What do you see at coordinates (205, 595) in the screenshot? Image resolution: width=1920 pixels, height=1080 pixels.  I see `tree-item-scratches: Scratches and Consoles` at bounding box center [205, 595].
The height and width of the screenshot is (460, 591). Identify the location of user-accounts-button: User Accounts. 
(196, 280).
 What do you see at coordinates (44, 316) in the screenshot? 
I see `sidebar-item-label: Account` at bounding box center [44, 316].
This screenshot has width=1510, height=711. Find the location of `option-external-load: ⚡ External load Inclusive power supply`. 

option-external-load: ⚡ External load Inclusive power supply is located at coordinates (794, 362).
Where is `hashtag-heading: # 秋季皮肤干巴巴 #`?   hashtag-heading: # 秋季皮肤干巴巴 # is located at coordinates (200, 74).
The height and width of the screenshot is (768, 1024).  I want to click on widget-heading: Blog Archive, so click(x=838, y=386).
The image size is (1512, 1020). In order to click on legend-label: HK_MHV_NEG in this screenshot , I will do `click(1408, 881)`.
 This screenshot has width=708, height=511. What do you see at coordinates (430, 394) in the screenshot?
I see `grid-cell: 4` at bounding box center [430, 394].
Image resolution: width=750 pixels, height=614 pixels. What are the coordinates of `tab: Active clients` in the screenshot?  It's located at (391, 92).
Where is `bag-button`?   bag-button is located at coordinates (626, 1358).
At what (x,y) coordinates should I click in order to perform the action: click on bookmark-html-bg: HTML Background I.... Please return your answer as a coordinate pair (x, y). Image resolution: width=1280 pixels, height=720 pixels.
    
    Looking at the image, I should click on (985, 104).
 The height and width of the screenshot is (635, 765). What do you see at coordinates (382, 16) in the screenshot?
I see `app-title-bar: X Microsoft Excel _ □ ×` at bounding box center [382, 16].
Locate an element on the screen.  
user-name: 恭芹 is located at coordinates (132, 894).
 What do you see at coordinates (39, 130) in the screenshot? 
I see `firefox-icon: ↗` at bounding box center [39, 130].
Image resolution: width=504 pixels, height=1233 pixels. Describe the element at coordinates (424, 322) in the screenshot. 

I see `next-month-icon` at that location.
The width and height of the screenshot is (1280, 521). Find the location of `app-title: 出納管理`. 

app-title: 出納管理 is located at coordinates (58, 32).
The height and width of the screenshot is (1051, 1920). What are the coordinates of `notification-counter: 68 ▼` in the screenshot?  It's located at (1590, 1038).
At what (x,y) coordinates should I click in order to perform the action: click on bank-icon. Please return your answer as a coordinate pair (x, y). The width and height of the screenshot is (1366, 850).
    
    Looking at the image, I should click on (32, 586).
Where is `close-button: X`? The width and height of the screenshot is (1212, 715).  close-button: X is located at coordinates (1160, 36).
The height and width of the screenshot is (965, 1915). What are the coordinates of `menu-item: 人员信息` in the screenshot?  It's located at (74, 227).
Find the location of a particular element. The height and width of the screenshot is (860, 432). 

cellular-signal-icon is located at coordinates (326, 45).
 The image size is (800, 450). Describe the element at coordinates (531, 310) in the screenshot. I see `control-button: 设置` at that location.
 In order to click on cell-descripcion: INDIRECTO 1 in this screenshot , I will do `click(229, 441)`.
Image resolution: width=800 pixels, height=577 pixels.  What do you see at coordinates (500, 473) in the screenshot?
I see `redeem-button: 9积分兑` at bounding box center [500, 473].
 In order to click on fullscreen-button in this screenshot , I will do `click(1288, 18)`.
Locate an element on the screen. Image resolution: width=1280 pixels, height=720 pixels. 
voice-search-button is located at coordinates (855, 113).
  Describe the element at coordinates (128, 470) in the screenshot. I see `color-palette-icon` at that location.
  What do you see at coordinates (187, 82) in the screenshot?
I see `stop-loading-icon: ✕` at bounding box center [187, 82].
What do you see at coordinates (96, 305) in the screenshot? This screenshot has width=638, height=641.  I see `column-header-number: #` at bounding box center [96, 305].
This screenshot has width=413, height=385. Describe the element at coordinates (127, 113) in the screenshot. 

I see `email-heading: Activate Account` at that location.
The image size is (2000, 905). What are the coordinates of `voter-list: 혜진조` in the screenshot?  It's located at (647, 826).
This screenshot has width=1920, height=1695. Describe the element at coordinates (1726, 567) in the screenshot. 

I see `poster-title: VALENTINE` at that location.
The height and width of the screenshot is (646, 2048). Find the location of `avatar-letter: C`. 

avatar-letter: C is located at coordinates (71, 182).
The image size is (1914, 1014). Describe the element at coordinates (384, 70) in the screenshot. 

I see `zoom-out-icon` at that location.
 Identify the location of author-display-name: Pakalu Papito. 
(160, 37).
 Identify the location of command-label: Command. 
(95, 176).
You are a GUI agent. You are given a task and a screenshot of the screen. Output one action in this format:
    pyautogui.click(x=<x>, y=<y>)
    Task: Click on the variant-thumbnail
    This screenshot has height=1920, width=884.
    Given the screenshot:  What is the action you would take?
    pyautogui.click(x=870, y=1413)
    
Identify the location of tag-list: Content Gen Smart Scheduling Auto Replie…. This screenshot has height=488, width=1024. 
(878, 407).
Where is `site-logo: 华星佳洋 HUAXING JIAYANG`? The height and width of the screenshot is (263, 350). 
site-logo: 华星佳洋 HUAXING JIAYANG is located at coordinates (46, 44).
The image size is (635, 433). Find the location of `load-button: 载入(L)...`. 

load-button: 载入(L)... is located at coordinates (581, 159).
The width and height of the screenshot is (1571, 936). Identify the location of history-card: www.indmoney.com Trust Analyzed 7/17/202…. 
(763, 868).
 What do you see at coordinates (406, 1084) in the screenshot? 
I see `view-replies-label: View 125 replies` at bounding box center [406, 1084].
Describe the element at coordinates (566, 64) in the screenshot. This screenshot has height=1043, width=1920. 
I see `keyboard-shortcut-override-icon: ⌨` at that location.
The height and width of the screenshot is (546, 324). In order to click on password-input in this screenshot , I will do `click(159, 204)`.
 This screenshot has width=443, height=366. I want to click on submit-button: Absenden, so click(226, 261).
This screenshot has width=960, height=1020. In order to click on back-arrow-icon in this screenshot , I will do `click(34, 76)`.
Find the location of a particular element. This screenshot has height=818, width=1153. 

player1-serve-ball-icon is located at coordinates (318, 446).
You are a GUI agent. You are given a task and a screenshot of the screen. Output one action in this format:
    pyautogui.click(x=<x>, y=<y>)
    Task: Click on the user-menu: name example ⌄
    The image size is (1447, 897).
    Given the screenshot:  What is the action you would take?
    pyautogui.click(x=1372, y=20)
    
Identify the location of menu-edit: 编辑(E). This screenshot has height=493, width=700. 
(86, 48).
————————
### JOB ITEM
Put every line of the records above into a Markdown table with the columns Row and Line. Skip blank lines, and number the remaining lines in order under Row.

### COMPLETED EXERCISE
| Row | Line |
|---|---|
| 1 | What do you see at coordinates (205, 595) in the screenshot? Image resolution: width=1920 pixels, height=1080 pixels.  I see `tree-item-scratches: Scratches and Consoles` at bounding box center [205, 595]. |
| 2 | The height and width of the screenshot is (460, 591). Identify the location of user-accounts-button: User Accounts.  |
| 3 | (196, 280). |
| 4 |  What do you see at coordinates (44, 316) in the screenshot?  |
| 5 | I see `sidebar-item-label: Account` at bounding box center [44, 316]. |
| 6 | This screenshot has width=1510, height=711. Find the location of `option-external-load: ⚡ External load Inclusive power supply`.  |
| 7 | option-external-load: ⚡ External load Inclusive power supply is located at coordinates (794, 362). |
| 8 | Where is `hashtag-heading: # 秋季皮肤干巴巴 #`?   hashtag-heading: # 秋季皮肤干巴巴 # is located at coordinates (200, 74). |
| 9 | The height and width of the screenshot is (768, 1024).  I want to click on widget-heading: Blog Archive, so click(x=838, y=386). |
| 10 | The image size is (1512, 1020). In order to click on legend-label: HK_MHV_NEG in this screenshot , I will do `click(1408, 881)`. |
| 11 |  This screenshot has width=708, height=511. What do you see at coordinates (430, 394) in the screenshot? |
| 12 | I see `grid-cell: 4` at bounding box center [430, 394]. |
| 13 | Image resolution: width=750 pixels, height=614 pixels. What are the coordinates of `tab: Active clients` in the screenshot?  It's located at (391, 92). |
| 14 | Where is `bag-button`?   bag-button is located at coordinates (626, 1358). |
| 15 | At what (x,y) coordinates should I click in order to perform the action: click on bookmark-html-bg: HTML Background I.... Please return your answer as a coordinate pair (x, y). Image resolution: width=1280 pixels, height=720 pixels. |
| 16 |     Looking at the image, I should click on (985, 104). |
| 17 |  The height and width of the screenshot is (635, 765). What do you see at coordinates (382, 16) in the screenshot? |
| 18 | I see `app-title-bar: X Microsoft Excel _ □ ×` at bounding box center [382, 16]. |
| 19 | Locate an element on the screen.   |
| 20 | user-name: 恭芹 is located at coordinates (132, 894). |
| 21 |  What do you see at coordinates (39, 130) in the screenshot?  |
| 22 | I see `firefox-icon: ↗` at bounding box center [39, 130]. |
| 23 | Image resolution: width=504 pixels, height=1233 pixels. Describe the element at coordinates (424, 322) in the screenshot.  |
| 24 | I see `next-month-icon` at that location. |
| 25 | The width and height of the screenshot is (1280, 521). Find the location of `app-title: 出納管理`.  |
| 26 | app-title: 出納管理 is located at coordinates (58, 32). |
| 27 | The height and width of the screenshot is (1051, 1920). What are the coordinates of `notification-counter: 68 ▼` in the screenshot?  It's located at (1590, 1038). |
| 28 | At what (x,y) coordinates should I click in order to perform the action: click on bank-icon. Please return your answer as a coordinate pair (x, y). The width and height of the screenshot is (1366, 850). |
| 29 |     Looking at the image, I should click on (32, 586). |
| 30 | Where is `close-button: X`? The width and height of the screenshot is (1212, 715).  close-button: X is located at coordinates (1160, 36). |
| 31 | The height and width of the screenshot is (965, 1915). What are the coordinates of `menu-item: 人员信息` in the screenshot?  It's located at (74, 227). |
| 32 | Find the location of a particular element. The height and width of the screenshot is (860, 432).  |
| 33 | cellular-signal-icon is located at coordinates (326, 45). |
| 34 |  The image size is (800, 450). Describe the element at coordinates (531, 310) in the screenshot. I see `control-button: 设置` at that location. |
| 35 |  In order to click on cell-descripcion: INDIRECTO 1 in this screenshot , I will do `click(229, 441)`. |
| 36 | Image resolution: width=800 pixels, height=577 pixels.  What do you see at coordinates (500, 473) in the screenshot? |
| 37 | I see `redeem-button: 9积分兑` at bounding box center [500, 473]. |
| 38 |  In order to click on fullscreen-button in this screenshot , I will do `click(1288, 18)`. |
| 39 | Locate an element on the screen. Image resolution: width=1280 pixels, height=720 pixels.  |
| 40 | voice-search-button is located at coordinates (855, 113). |
| 41 |   Describe the element at coordinates (128, 470) in the screenshot. I see `color-palette-icon` at that location. |
| 42 |   What do you see at coordinates (187, 82) in the screenshot? |
| 43 | I see `stop-loading-icon: ✕` at bounding box center [187, 82]. |
| 44 | What do you see at coordinates (96, 305) in the screenshot? This screenshot has width=638, height=641.  I see `column-header-number: #` at bounding box center [96, 305]. |
| 45 | This screenshot has width=413, height=385. Describe the element at coordinates (127, 113) in the screenshot.  |
| 46 | I see `email-heading: Activate Account` at that location. |
| 47 | The image size is (2000, 905). What are the coordinates of `voter-list: 혜진조` in the screenshot?  It's located at (647, 826). |
| 48 | This screenshot has width=1920, height=1695. Describe the element at coordinates (1726, 567) in the screenshot.  |
| 49 | I see `poster-title: VALENTINE` at that location. |
| 50 | The height and width of the screenshot is (646, 2048). Find the location of `avatar-letter: C`.  |
| 51 | avatar-letter: C is located at coordinates (71, 182). |
| 52 | The image size is (1914, 1014). Describe the element at coordinates (384, 70) in the screenshot.  |
| 53 | I see `zoom-out-icon` at that location. |
| 54 |  Identify the location of author-display-name: Pakalu Papito.  |
| 55 | (160, 37). |
| 56 |  Identify the location of command-label: Command.  |
| 57 | (95, 176). |
| 58 | You are a GUI agent. You are given a task and a screenshot of the screen. Output one action in this format: |
| 59 |     pyautogui.click(x=<x>, y=<y>) |
| 60 |     Task: Click on the variant-thumbnail |
| 61 |     This screenshot has height=1920, width=884. |
| 62 |     Given the screenshot:  What is the action you would take? |
| 63 |     pyautogui.click(x=870, y=1413) |
| 64 | Identify the location of tag-list: Content Gen Smart Scheduling Auto Replie…. This screenshot has height=488, width=1024.  |
| 65 | (878, 407). |
| 66 | Where is `site-logo: 华星佳洋 HUAXING JIAYANG`? The height and width of the screenshot is (263, 350).  |
| 67 | site-logo: 华星佳洋 HUAXING JIAYANG is located at coordinates (46, 44). |
| 68 | The image size is (635, 433). Find the location of `load-button: 载入(L)...`.  |
| 69 | load-button: 载入(L)... is located at coordinates (581, 159). |
| 70 | The width and height of the screenshot is (1571, 936). Identify the location of history-card: www.indmoney.com Trust Analyzed 7/17/202….  |
| 71 | (763, 868). |
| 72 |  What do you see at coordinates (406, 1084) in the screenshot?  |
| 73 | I see `view-replies-label: View 125 replies` at bounding box center [406, 1084]. |
| 74 | Describe the element at coordinates (566, 64) in the screenshot. This screenshot has height=1043, width=1920.  |
| 75 | I see `keyboard-shortcut-override-icon: ⌨` at that location. |
| 76 | The height and width of the screenshot is (546, 324). In order to click on password-input in this screenshot , I will do `click(159, 204)`. |
| 77 |  This screenshot has width=443, height=366. I want to click on submit-button: Absenden, so click(226, 261). |
| 78 | This screenshot has width=960, height=1020. In order to click on back-arrow-icon in this screenshot , I will do `click(34, 76)`. |
| 79 | Find the location of a particular element. This screenshot has height=818, width=1153.  |
| 80 | player1-serve-ball-icon is located at coordinates (318, 446). |
| 81 | You are a GUI agent. You are given a task and a screenshot of the screen. Output one action in this format: |
| 82 |     pyautogui.click(x=<x>, y=<y>) |
| 83 |     Task: Click on the user-menu: name example ⌄ |
| 84 |     The image size is (1447, 897). |
| 85 |     Given the screenshot:  What is the action you would take? |
| 86 |     pyautogui.click(x=1372, y=20) |
| 87 | Identify the location of menu-edit: 编辑(E). This screenshot has height=493, width=700.  |
| 88 | (86, 48). |